Banking on Hamels having tapped into extra fuel reserves rather than revving through fumes, the Cubs rolled out a starting rotation of three left-handers, two of whom were already in their mid-30’s. Theo Epstein and the front office felt confident in Hamels’ ability to provide a solid season even if his performance wasn’t on par with what he’d shown post-trade.
The southpaw has rewarded that faith through 13 starts, pitching as well as he has since before leaving Philly and providing the Cubs with a consistent mid-rotation option. His velocity is down, but only slightly, and the overall results have been good enough to spark an interesting notion about Hamels’ future in Chicago.

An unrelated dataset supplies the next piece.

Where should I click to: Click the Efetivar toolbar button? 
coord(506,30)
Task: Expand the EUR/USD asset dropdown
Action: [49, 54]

While their arbitration-eligible players will become significantly more expensive next season, the Cubs have multiple contracts coming off the books. At the same time, the front office will have the benefit of a revenue boost from the new Marquee Network that will allow them to stay near the top of the league in payroll spending.
In order to replace Hamels, who is set to become a free agent after this season, the Cubs would either need to call upon Chatwood to step up or bring in a free agent to fill out the starting staff. To bypass that headache, wouldn’t it make sense to just ink Hamels to a two- or three-year contract worth somewhere around $30-40 million?
I mean, after his eight sparkling innings against the Cardinals on Friday in which he struck out 10, Hamels now owns a 2.81 ERA with 148 strikeouts across 154 innings as a Cub. His career numbers at Wrigley — 1.83 ERA with 127 strikeouts across 128 innings — are even better, though some of that came in his younger days.
Those results, both historical and more recent, are the mark of a pitcher who has plenty left in the tank and can continue to provide a solid volume of innings even into his late 30’s. It’s also possible Hamels could command more in free agency than the Cubs are willing to offer, but we have seen free agents take discounts to join a winning club and the Cubs have been particularly successful on that front.
Hamels no doubt wants to keep pitching for a contender as he closes out his career and he obviously loves pitching at the Friendly Confines. Seems like a good fit to me, now we’ll just have to wait and see if the Cubs feel the same.